Zander, who’s a natural teacher, was hardest on the second conductor, José. He had rather fluid baton technique but his podium manner exuded a certain arrogance that Zander called out right away. “You lost the orchestra making these faces,” he said after the first phrase of the Dvorak’s slow movement. “Be natural, straightforward, authentic, true. Get rid of any kinds of histrionic acting. You have to be very natural. Orchestras can always see through a conductor’s poses – and they hate them.”
The last conductor, Jesiel, also had an unclear beat, and the New World first movement he conducted was ragged as a result. “Unless you have something to say that is better than what they [the orchestra] can do on their own, you’re wasting their time,” Zander told him. “You have to have something to give that they have no idea about. So do something special.” By fits and starts, as his leading became more defined, the reading became more sharply etched, rhythmically, and also breathed with a newfound sense of freedom.
São Paulo side-by-side at Teatro Caetana de Campos
The side-by-side followed immediately and it ran a bit differently than Sunday’s. The combined forces played through four pieces: the finale of Dvorak’s New World Symphony, the Prelude to Act 1 of Wagner’s Die Meistersinger, Sousa’s The Stars & Stripes Forever, and Tchaikovsky’s Romeo & Juliet.
The Dvorak got a mighty, in-your-face rendition: with a big orchestra in a hall of hard surfaces (brick walls, concrete floors), it could hardly have been anything less.
São Paulo side-by-side at Teatro Caetana de Campos
Zander began rehearsing the Wagner by unpacking its climactic section, in which three subjects – the broad “Meistersinger” motive, Walther’s theme (the “Prize Song”), and the apprentice’s music – are combined in a feat of compositional wizardry.

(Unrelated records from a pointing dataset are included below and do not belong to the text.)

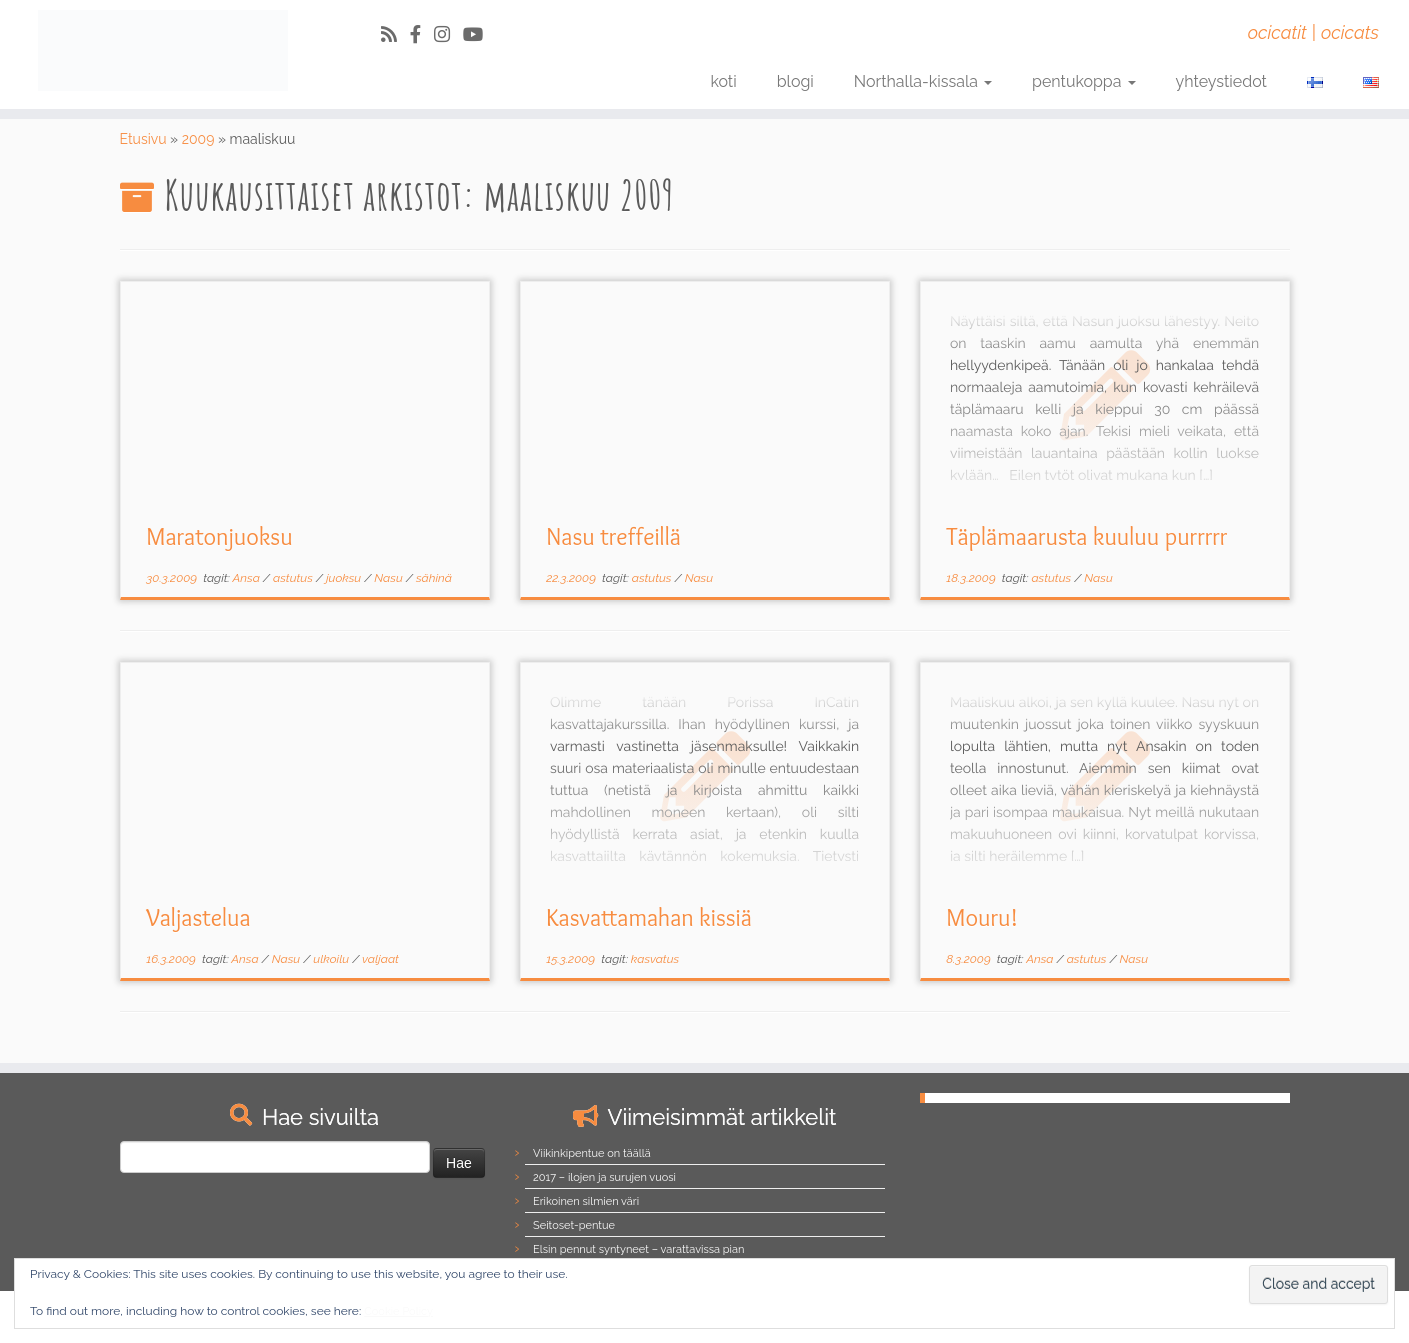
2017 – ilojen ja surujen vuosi (604, 1177)
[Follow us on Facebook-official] (422, 34)
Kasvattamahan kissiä (649, 917)
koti (723, 81)
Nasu (389, 578)
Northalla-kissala (923, 81)
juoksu (345, 578)
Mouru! (982, 917)
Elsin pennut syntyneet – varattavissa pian (638, 1249)
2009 (198, 139)
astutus (294, 578)
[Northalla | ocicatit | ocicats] (162, 50)
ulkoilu (332, 959)
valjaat (380, 959)
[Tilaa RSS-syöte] (395, 34)
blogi (795, 81)
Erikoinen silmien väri (586, 1201)
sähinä (434, 578)
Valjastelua (198, 917)
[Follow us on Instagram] (448, 34)
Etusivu (143, 139)
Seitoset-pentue (574, 1225)
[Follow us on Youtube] (479, 34)
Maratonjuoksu (219, 536)
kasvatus (655, 959)
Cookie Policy (398, 1311)
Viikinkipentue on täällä (592, 1153)
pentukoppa (1084, 81)
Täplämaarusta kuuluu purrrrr (1086, 536)
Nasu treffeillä (613, 536)
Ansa (248, 578)
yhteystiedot (1221, 81)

Approaching the Prelude this way resulted in a particularly clear reading of the whole thing, at the end of which Zander marveled at the technical ingenuity of the score. “That’s the genius of Wagner,” he said. “Nobody was a greater composer than Wagner. He may have been a horrible person, but he was a brilliant composer.”
Then the orchestra played Romeo & Juliet with might and fervency (four pairs of cymbals provided the battle music an extra punch).

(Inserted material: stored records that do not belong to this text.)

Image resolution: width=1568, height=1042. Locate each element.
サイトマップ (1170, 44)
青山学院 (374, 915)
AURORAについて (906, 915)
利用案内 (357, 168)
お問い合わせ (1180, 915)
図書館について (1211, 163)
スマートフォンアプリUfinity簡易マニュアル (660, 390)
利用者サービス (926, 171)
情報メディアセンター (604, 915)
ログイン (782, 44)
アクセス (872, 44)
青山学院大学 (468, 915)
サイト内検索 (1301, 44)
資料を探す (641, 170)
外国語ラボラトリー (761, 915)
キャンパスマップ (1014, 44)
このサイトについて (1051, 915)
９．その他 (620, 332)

But the side-by-side’s musical highlight, for me, was Sousa’s Stars & Stripes Forever. The Brazilian players took to the piece with alacrity and the reading was filled with spirit. For the second run-through, Zander let several children who had traveled to the side-by-side from a favela about an hour away come up and conduct the piece, lifting them up one at a time for their turn in front of the orchestra. It was one of the sweetest and, to look at the kids’ faces, most wonder-filled scenes of the entire trip.
Benjamin Zander helps a little girl to conduct
That evening, a string quartet from the orchestra – violinists Veronica Pan and Greta Myatieva, violist Mira Williams, and cellist Zach Fung – gave a private performance at the home of Felipe Ferrer, a São Paulo resident and one of the tour’s donors; I tagged along to the event with them and Zander.

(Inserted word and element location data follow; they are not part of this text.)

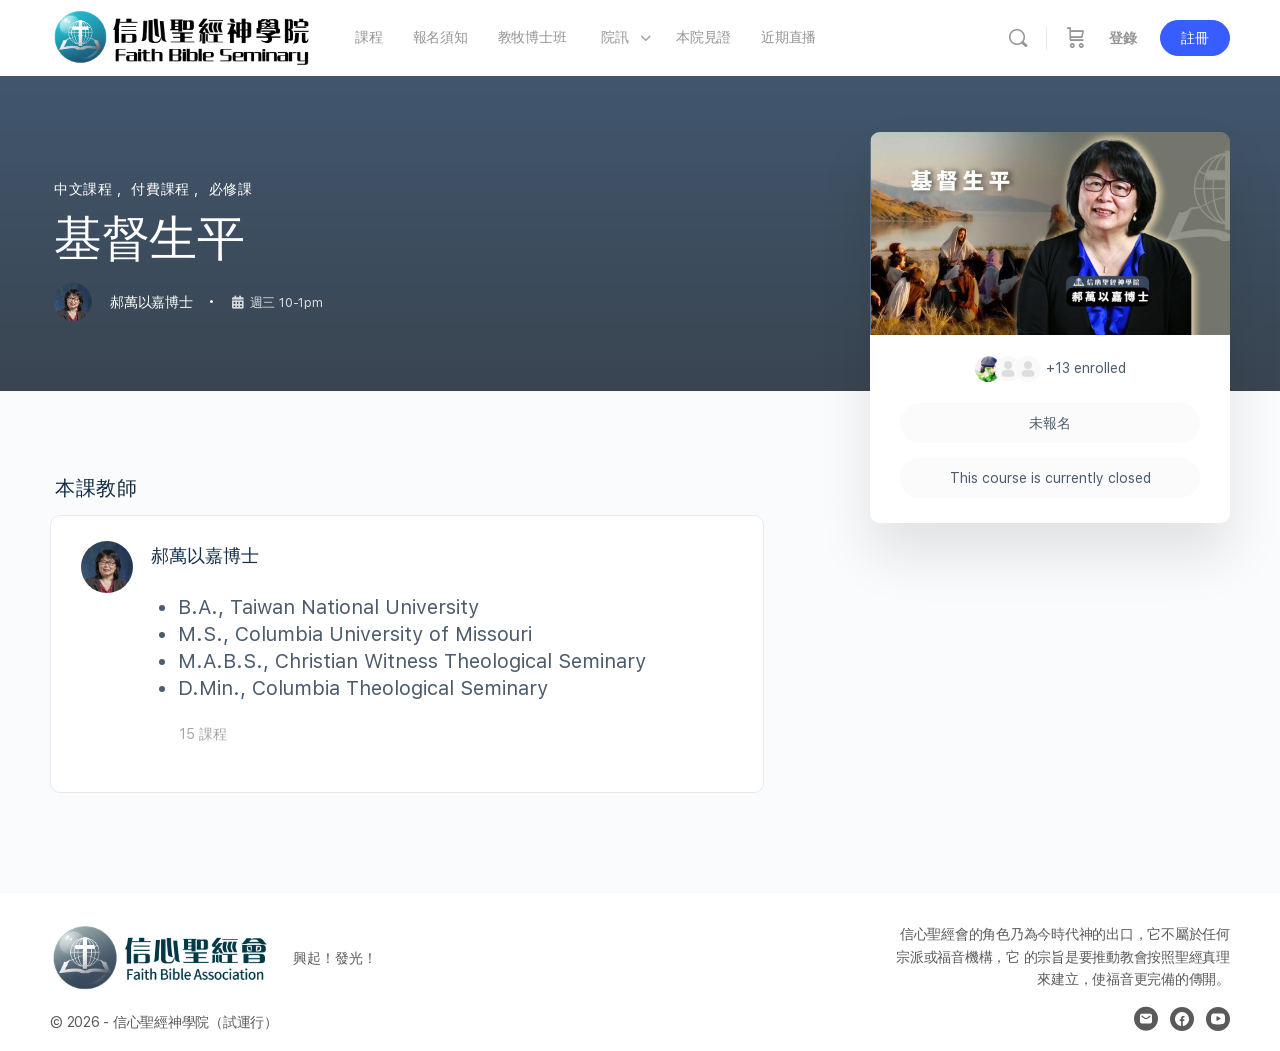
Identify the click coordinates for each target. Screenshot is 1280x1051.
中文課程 (85, 189)
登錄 (1123, 38)
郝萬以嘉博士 (205, 555)
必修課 (231, 189)
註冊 (1195, 38)
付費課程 (162, 189)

It was a lovely venue: a beautiful, spacious dwelling on a quiet São Paulo street with dining and living rooms opening onto a patio that gave way to a pristinely-manicured lawn framed by trees and revealing – for the only time I saw them in São Paulo – stars overhead. What’s more, the food was terrific, company excellent, conversation engaging, and quartet playing superb.
Greta introduced each piece (movements from quartets by Haydn and Mozart) and opened the floor to questions from the musically-savvy audience of about thirty invited guests. Zander gave biographical introductions for each player, spoke about the orchestra and its work, and also did a little coaching with the chamber group. In all, it was a charming, invigorating way to pass an evening.
We returned to the hotel after midnight – this has been a tour of late nights – for a few hours of rest before departing on the next leg of our journey: a trek north and a bit west to the cities of Ribeirão Preto and Campinas.